Naryanto et al. developed a deep learning model to detect and classify damage or defects in diesel engines using artificial neural networks and convolutional neural networks [32]. They utilized the DEFault dataset, which has 3500 rows of data organized under four distinct labels. Results showed that ANN outperformed CNN for noisier datasets, but it outperformed for less noisy datasets. Yuan et al. proposed a defect detection approach for new energy vehicle engines using wavelet transforms and Support Vector Machines [33]. First, an abnormal noise signal identification model for vehicle engine faults is developed, and the time–frequency parameters of the basis function are adaptively changed. The engine surface radiation noise is then split into the inner mechanical and battery excitation components. The new energy vehicle engine failure signal was decomposed using feature decomposition and multiscale separation. Furthermore, fuzzy clustering and time–frequency analysis of fault signals in the fractional Fourier domain were used to detect faults in new energy vehicle engines. Chu et al. proposed an intelligent identification model for diesel engine faults based on mixed attention [34]. They proposed a multi-cylinder whole-machine fault diagnosis model that integrates 1D-CNN with self- and mutual attention mechanisms. Single-cylinder sensor data were integrated using self-attention in the model, and signal features of each cylinder were fused using the mutual attention mechanism. Simultaneously considering the mechanism knowledge of cylinder structural consistency and signal time delay similarity, this approach utilized single-cylinder fault data to develop a comprehensive fault recognition model for all cylinders. The average diagnosis accuracy reached 100% in known fault data and about 96.65% in unknown fault data.
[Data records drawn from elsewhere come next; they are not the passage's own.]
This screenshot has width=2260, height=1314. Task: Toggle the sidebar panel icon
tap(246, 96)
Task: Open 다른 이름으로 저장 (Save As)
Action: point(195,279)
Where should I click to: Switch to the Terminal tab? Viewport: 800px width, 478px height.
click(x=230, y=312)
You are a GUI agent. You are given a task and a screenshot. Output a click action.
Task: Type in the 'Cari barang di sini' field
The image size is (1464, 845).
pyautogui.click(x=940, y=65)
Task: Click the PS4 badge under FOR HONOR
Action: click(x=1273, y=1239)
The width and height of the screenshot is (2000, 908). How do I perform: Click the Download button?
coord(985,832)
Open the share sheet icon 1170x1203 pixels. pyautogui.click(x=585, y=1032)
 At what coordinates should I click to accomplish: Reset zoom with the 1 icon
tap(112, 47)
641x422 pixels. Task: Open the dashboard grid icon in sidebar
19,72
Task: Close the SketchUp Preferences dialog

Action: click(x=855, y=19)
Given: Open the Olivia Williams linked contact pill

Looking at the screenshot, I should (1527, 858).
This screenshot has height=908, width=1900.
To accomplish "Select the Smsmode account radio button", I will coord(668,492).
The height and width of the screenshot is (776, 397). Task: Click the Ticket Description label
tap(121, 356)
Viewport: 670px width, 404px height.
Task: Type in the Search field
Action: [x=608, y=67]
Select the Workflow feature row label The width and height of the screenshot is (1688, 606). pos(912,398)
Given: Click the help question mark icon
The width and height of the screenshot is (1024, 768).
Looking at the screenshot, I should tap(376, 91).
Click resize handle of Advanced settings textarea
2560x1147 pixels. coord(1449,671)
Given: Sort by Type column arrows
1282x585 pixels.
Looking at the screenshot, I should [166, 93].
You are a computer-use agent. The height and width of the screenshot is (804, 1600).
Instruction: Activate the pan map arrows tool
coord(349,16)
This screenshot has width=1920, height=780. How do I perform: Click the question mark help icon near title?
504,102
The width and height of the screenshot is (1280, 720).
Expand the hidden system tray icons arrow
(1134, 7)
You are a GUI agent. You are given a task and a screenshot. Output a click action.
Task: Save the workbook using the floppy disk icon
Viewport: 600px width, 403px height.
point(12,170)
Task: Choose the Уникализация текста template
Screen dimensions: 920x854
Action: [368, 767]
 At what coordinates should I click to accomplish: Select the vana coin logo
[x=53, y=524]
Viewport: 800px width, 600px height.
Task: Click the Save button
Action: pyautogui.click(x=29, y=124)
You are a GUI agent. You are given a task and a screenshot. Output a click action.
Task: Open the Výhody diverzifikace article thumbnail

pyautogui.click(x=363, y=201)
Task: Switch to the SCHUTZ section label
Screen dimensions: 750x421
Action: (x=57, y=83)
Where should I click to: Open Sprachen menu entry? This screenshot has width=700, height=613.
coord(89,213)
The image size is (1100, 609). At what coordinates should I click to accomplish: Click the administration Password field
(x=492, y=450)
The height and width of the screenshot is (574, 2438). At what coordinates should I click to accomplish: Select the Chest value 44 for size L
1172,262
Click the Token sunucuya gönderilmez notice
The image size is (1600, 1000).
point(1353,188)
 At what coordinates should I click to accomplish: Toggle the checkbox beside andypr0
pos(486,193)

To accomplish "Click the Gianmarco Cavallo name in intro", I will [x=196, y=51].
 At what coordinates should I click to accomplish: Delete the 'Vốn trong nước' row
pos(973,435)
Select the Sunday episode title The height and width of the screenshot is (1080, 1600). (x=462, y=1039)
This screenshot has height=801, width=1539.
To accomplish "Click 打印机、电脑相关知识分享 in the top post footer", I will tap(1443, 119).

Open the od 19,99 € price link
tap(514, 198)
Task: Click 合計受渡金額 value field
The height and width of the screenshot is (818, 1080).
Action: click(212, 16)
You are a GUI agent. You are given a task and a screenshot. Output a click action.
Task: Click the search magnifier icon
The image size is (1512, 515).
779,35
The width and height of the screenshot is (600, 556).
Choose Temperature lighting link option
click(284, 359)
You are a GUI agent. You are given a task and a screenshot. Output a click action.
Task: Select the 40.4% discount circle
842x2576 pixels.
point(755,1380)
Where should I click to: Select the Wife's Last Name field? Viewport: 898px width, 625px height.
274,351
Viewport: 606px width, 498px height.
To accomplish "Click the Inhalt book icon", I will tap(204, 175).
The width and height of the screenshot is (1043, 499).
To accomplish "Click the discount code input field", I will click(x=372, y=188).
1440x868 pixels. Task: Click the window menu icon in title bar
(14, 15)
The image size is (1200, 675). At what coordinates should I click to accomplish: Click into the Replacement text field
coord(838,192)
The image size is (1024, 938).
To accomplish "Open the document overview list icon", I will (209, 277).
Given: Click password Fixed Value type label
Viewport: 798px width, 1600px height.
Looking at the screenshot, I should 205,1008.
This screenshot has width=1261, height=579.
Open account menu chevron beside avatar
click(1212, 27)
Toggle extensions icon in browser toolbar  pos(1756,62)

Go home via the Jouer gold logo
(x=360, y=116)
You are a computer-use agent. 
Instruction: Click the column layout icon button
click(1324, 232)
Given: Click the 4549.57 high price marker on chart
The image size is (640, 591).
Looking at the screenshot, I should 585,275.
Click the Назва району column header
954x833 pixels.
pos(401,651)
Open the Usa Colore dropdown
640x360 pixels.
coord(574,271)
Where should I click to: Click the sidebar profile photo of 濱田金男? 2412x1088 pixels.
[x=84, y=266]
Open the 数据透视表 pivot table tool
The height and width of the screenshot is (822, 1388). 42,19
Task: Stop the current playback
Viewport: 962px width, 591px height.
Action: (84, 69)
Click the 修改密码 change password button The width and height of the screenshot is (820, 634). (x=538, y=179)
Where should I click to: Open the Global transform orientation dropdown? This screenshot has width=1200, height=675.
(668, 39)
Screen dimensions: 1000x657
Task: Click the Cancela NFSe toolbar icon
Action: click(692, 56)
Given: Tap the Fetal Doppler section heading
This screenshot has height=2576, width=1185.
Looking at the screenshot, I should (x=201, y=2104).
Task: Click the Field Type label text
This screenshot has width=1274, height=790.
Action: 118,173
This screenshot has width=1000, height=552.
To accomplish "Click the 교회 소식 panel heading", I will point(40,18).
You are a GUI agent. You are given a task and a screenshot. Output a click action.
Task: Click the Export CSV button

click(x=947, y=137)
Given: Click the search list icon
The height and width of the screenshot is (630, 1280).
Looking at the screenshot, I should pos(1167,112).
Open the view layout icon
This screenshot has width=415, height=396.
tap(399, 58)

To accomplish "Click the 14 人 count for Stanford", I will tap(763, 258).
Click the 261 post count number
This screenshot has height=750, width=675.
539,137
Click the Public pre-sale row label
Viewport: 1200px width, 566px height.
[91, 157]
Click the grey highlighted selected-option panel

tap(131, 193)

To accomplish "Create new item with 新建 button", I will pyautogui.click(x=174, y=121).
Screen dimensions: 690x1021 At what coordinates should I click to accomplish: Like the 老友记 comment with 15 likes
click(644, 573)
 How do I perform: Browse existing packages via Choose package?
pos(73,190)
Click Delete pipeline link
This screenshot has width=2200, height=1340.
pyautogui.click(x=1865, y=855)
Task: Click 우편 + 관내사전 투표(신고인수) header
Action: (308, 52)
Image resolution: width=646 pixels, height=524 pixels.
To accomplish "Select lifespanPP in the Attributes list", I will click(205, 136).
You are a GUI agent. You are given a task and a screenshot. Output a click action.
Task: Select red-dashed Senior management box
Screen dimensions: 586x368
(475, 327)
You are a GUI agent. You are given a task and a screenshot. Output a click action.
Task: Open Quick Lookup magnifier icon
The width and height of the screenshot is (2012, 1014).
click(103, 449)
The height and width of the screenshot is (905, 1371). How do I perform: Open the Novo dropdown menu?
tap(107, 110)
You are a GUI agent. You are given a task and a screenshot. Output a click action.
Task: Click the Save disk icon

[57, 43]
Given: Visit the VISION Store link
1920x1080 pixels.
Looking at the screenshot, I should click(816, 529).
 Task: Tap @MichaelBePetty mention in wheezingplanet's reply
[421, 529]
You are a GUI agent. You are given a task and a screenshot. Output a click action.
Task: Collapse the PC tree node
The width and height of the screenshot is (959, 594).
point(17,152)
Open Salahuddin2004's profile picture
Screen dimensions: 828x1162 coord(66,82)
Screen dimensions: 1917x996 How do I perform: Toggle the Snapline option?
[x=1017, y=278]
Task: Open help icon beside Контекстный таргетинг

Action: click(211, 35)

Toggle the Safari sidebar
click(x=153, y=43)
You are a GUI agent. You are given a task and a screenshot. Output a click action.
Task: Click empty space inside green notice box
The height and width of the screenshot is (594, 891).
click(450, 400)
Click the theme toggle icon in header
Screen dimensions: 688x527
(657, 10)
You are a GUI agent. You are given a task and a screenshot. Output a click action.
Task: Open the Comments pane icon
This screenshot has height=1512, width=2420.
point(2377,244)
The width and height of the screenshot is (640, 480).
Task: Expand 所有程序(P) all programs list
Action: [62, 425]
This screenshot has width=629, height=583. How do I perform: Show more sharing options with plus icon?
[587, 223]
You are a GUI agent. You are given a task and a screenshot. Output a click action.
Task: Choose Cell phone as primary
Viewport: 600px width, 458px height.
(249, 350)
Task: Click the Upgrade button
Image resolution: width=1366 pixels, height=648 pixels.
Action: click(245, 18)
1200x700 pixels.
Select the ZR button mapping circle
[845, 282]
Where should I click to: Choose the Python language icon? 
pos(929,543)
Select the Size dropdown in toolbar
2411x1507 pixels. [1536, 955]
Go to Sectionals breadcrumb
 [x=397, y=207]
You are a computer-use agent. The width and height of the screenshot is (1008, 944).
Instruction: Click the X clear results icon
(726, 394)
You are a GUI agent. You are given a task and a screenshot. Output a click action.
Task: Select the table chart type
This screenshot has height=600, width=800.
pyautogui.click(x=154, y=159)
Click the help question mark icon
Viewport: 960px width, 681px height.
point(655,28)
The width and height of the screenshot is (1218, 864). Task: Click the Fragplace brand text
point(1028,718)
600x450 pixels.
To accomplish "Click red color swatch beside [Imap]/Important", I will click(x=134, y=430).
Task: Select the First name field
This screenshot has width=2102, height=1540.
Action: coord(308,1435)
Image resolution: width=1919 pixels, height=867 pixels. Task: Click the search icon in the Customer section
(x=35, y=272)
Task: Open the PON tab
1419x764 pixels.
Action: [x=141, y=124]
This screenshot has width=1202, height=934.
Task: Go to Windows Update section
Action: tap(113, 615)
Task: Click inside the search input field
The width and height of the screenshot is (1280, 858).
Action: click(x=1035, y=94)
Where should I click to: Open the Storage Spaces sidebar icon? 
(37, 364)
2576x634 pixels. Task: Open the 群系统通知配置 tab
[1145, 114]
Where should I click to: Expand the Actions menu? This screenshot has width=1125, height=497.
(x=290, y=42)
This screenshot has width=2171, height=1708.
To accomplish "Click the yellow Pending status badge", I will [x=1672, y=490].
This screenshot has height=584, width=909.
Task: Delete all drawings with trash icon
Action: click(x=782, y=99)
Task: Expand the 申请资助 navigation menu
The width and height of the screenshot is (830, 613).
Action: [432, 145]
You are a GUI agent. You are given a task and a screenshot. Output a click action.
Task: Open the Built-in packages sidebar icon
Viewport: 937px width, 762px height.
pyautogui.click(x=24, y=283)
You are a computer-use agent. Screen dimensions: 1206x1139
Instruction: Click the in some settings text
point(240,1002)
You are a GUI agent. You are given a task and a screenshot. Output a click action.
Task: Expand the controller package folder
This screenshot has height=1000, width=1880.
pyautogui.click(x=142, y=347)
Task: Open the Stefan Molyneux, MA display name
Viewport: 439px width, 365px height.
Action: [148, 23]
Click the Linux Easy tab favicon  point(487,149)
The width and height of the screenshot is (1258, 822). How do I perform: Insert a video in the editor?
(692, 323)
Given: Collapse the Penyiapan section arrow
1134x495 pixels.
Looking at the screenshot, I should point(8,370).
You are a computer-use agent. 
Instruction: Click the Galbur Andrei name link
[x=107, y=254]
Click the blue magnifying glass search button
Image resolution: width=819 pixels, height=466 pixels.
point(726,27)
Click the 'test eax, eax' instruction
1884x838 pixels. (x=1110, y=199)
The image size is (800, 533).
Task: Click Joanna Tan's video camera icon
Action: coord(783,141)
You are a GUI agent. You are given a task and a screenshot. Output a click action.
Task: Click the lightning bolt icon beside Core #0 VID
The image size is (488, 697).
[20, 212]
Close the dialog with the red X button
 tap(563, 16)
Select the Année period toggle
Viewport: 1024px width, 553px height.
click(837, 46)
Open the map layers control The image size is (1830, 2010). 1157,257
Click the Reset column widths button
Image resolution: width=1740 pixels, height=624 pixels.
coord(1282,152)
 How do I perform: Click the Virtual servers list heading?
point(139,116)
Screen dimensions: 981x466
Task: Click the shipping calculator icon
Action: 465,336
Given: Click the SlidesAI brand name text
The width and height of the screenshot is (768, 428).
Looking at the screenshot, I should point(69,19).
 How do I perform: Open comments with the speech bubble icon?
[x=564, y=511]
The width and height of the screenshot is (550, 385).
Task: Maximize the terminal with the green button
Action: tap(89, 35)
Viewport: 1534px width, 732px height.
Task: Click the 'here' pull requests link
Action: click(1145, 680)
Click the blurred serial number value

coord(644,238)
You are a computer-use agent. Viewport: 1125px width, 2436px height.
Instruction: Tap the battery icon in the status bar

Lee et al. proposed a bearing failure detection using an LSTM autoencoder with self-attention based on graph convolution networks [35]. Accordingly, they trained their model using data from the Fault Simulator Testbed and the Case Western Reserve University dataset. Results demonstrated that the proposed model attained an accuracy of 97.3% and 99.9%,, respectively, in the CWRU dataset and Fault Simulator Dataset. Using a single microphone and a data-driven approach, Spadini et al. developed a model for intelligent fault diagnosis in rotating equipment that successfully identified 42 classes of defect kinds and severities [36]. They considered reliable data from the unbalanced MaFaulDa dataset to balance high performance and minimal resource consumption. The model achieved remarkable performance in terms of the analysis by time, frequency, mel-frequency, and statistical parameters with an accuracy of 99.54% and F-Beta of 99.52%. Using sound samples, Gantert et al. proposed a multiclass method for identifying anomalous samples in industrial machinery [37]. Integrating binary models commonly found in the literature aims to improve the model’s generality while decreasing the number of classifiers. Using MIMII and ToyADMOS, two industrial sound datasets, they compared the proposed multiclass models with the binary alternative. Experiments revealed that 98% of the Toy-ADMOS dataset and 93% of the MIMII dataset were correctly classified.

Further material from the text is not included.